→ **TEXTE SUPPORT**:
================
Panachage des juridictions et désignation des assesseurs du tribunal supérieur d'appel de Saint-Pierre-et-Miquelon

Un ministre propose un jury pour le tribunal correctionnel. Curieuse idée. Qui a juste pour but d'attirer l'oeil. Il faut plutôt penser au panachage, ce qui allègerait la charge de travail des magistrats professionnels en donnant une légitimité "civile" aux formations juridictionnelles effectivement à trois juges (voire à plus). Pour moi, cette proposition me permet de présenter un arrêté concernant Saint-Pierre-et-Miquelon.



Le panachage, mieux que le jury


Par arrêté du garde des sceaux, ministre de la justice, du 11 septembre 2006, six personnes, citoyens non magistrats professionnels, ont été désignés pour exercer les fonctions d'assesseur du tribunal supérieur d'appel de Saint-Pierre-et-Miquelon. Cette juridiction vaut cour d’appel. J’y ai plaidé de nombreuses fois puisque c’est outre-mer, dans cet archipel austère et attachant, que j’ai commencé ma « carrière judiciaire ».

Cet arrêté me relance sur une piste de réflexion pour redresser l’image de la justice et des tribunaux et, encore, mieux la faire comprendre. Le professionnalisme des magistrats a beaucoup apporté et apporte beaucoup. Cependant, la justice (je n’apprécie pas cette expression qui dissimule les diverses structures : parquet, juge du fond, juge d’instruction, mais encore juge civil, commercial, administratif…) est souvent malmenée et incomprise.

De plus en plus souvent sollicitée pour des problèmes de plus en plus « sociaux », qui doivent être tranchés avec une loi de piètre qualité, les décisions sont susceptibles d’être contestées dans la société comme au moyen des recours (et de plus en plus fréquemment en sollicitant une cour internationale…).

Cet état des choses fait penser que les magistrats professionnels, bien que citoyens, sont de plus en plus souvent considérés comme des technocrates du droit, peu impliqué dans la vie des gens qu’ils ont à juger. En outre et malheureusement, la plupart des juridictions qui fonctionnent à trois, ce qui est une garantie pour la qualité de la justice, fonctionnent en pratique à un seul juge. En cour d’appel comme en TGI on plaide de plus en plus souvent devant seulement un magistrat… parfois fort jeune.

Le moyen de réparer cela est simple.

Il convient d’engager une réforme plaçant auprès des juridictions des juges non-professionnels. La chose existe avec excès puisque, le conseil des prud’hommes, le tribunal de commerce, le tribunal paritaire des baux ruraux… sont composés de magistrat qui ne sont pas des professionnels. Un magistrat professionnel intervient seulement en cas de blocage comme juge départiteur (sauf devant le TPBR).
================
→ **DONNÉES FOURNIES**:
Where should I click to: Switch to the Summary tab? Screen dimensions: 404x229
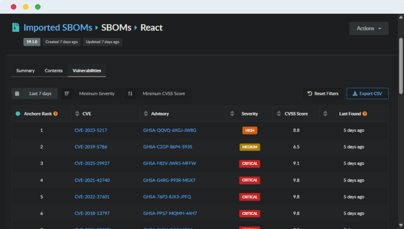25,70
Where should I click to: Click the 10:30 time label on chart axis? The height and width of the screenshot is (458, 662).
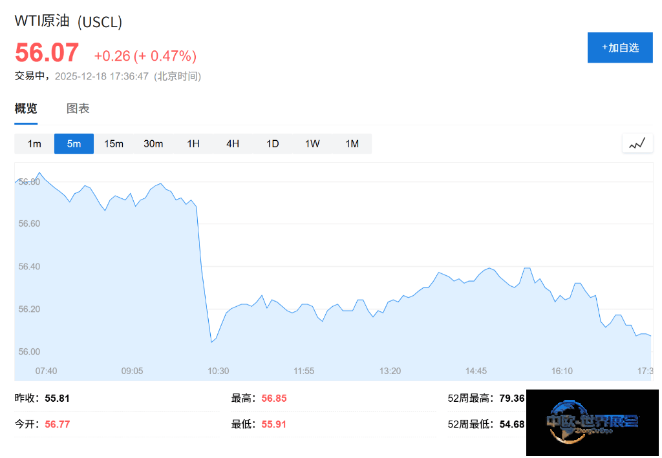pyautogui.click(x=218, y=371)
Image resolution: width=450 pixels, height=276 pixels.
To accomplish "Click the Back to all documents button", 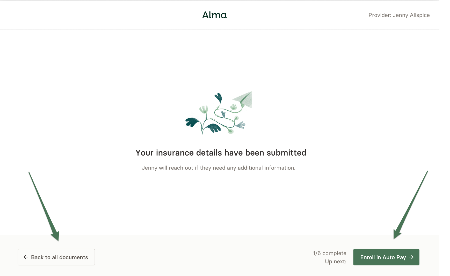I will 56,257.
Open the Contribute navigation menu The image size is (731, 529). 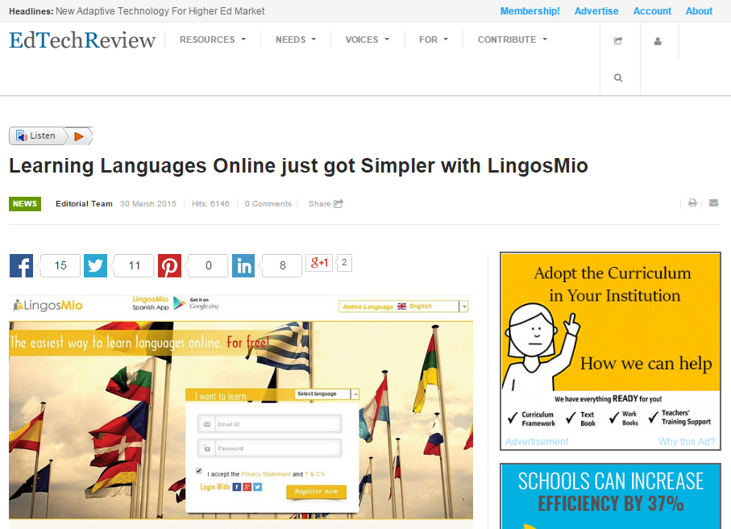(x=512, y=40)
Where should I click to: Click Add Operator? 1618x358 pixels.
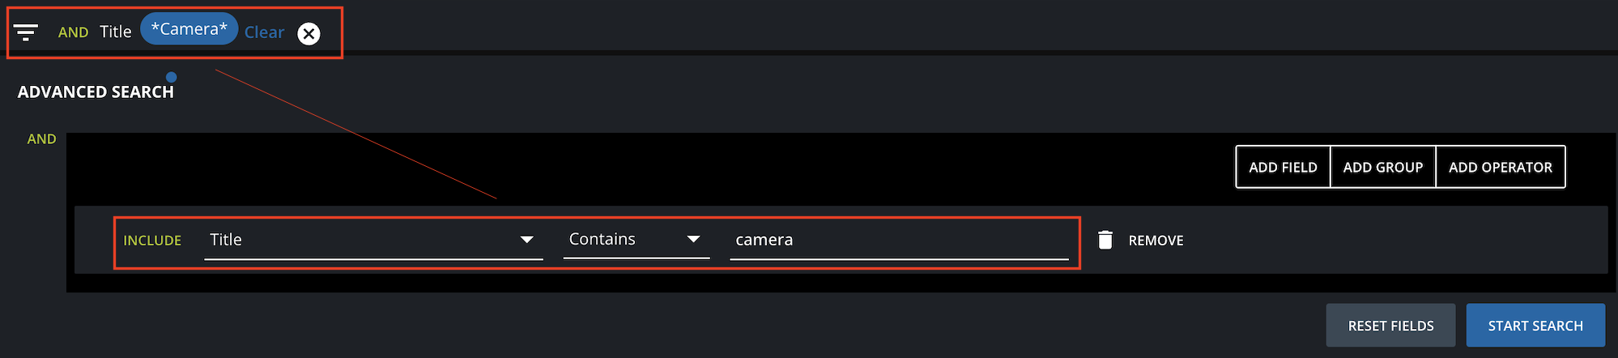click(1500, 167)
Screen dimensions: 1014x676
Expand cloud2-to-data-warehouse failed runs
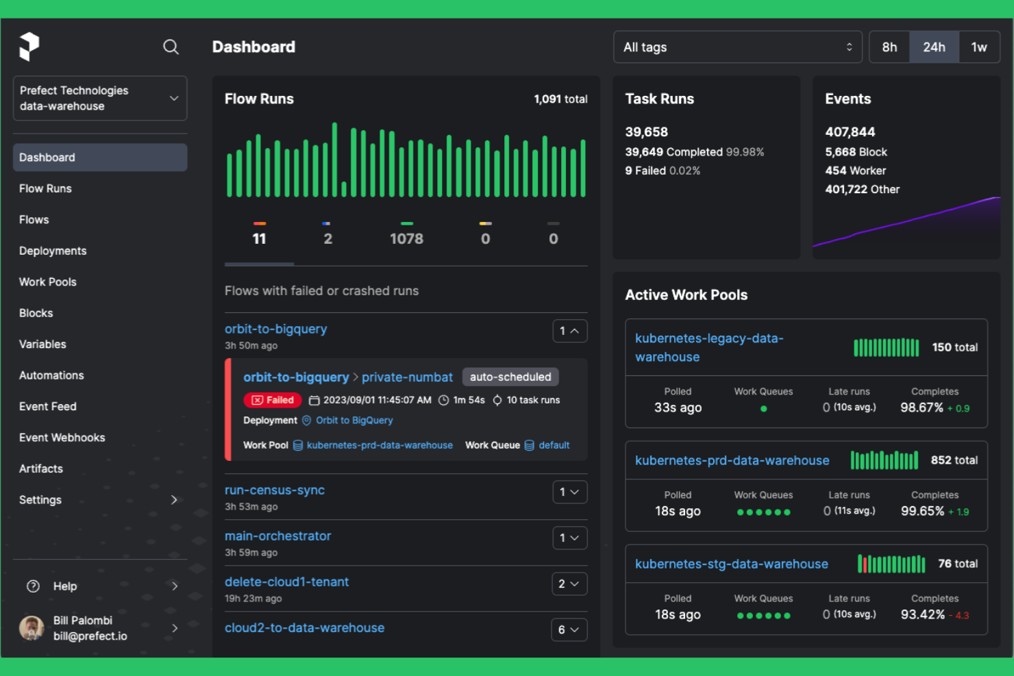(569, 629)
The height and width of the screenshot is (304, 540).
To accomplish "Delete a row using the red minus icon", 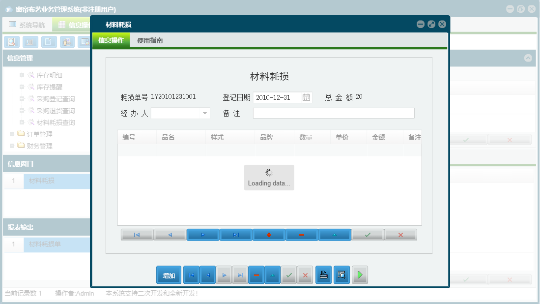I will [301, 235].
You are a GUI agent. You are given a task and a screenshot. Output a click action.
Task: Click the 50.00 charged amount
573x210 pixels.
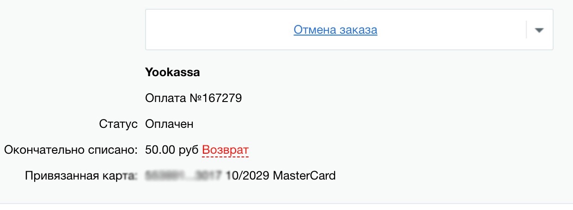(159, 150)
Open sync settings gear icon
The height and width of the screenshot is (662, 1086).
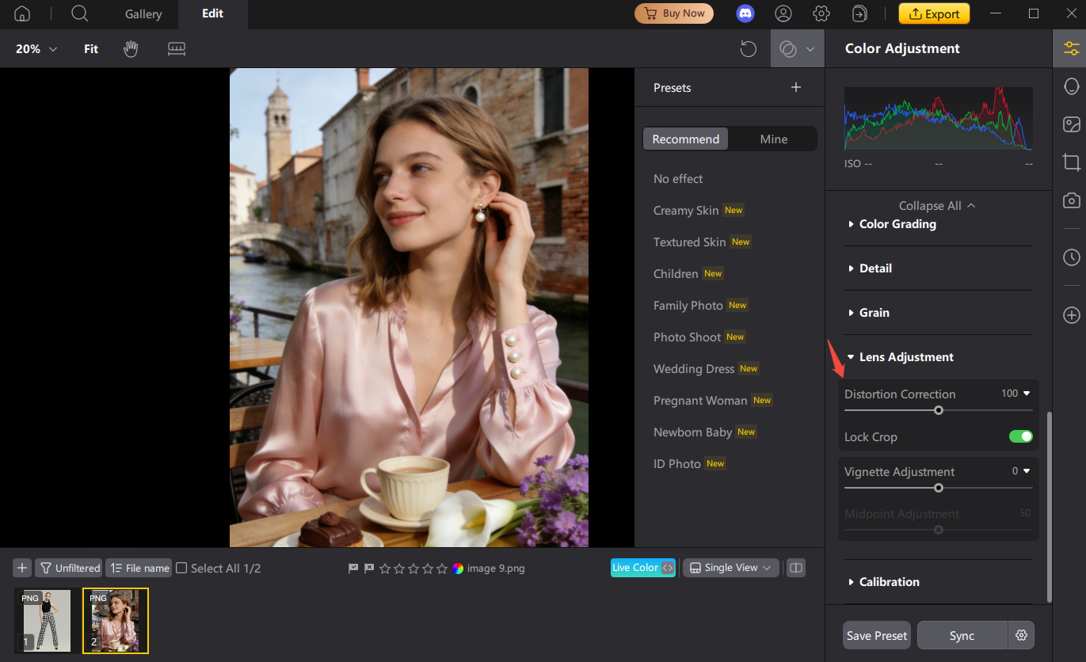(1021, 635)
================
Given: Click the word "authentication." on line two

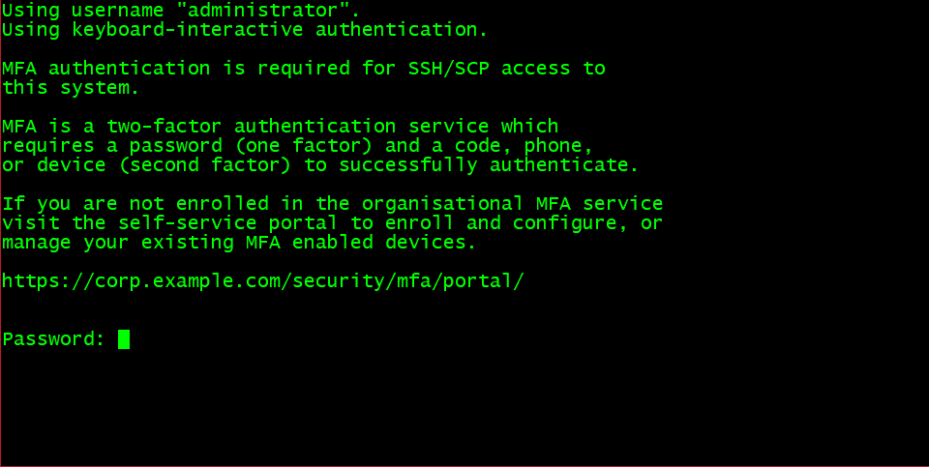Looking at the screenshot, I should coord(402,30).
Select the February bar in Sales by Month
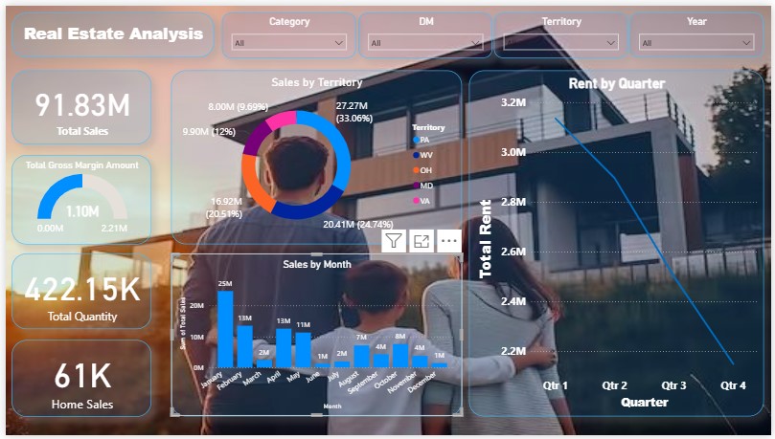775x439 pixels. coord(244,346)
================
→ **CONSIGNE**: Poursuivez le texte sur le panachage des juridictions à partir de sa dernière phrase.

→ **RÉSULTAT CI-DESSOUS**:
L’arrivée de quelques centaines de magistrats non-professionnels serait un moyen de rendre la justice au citoyen. L’idée est simple et doit être proposée dans une version simple.
La formule du tribunal supérieur n’est pas bonne pour la métropole ; elle convient outre-mer car il n’y qu’un magistrat pour les appels. Il faut donc deux assesseurs civils.

En métropole, je suggère qu’un seul assesseur soit un « magistrat civil », et donc non professionnel. L’idée vaudrait pour toutes les juridictions à 3 ou plus. Les juridictions seraient donc composées de deux magistrats professionnels et d’un magistrat civil. Il suffit d’implanter un article modifiant toutes les compositions des juridictions : c’est deux phrases et quatre lignes.

Mais nous sommes en France. Si l’idée commençait à être discutée au sommet, dans quinze ans encore on viendrait vous dire que c’est techniquement impossible. Qu’il est bon de faire de tout un monde alors que nous avons à améliorer une justice qui laisse le contentieux et les recours gonfler sans cesse… La société du contentieux n’est pas un modèle sur une planète qui vit au rythme de l’échange instantané.




PS. Pour la petite histoire, pour les visiteurs intéressés, sachez que les nommés sont Mme Isabelle Dumas, épouse Poirier et M. Jean-Louis Rabottin et, en qualité de suppléants, Mme Maryse Urdanabia, épouse Lebailly, M. Joseph Beaupertuis, M. Louis Quedinet et M. Jean-Claude Boissel. Autant de noms qui me replongent dans l'ambiance de l'archipel que "L'oeuvre des mers", de Eugène Nicole, relate si bien.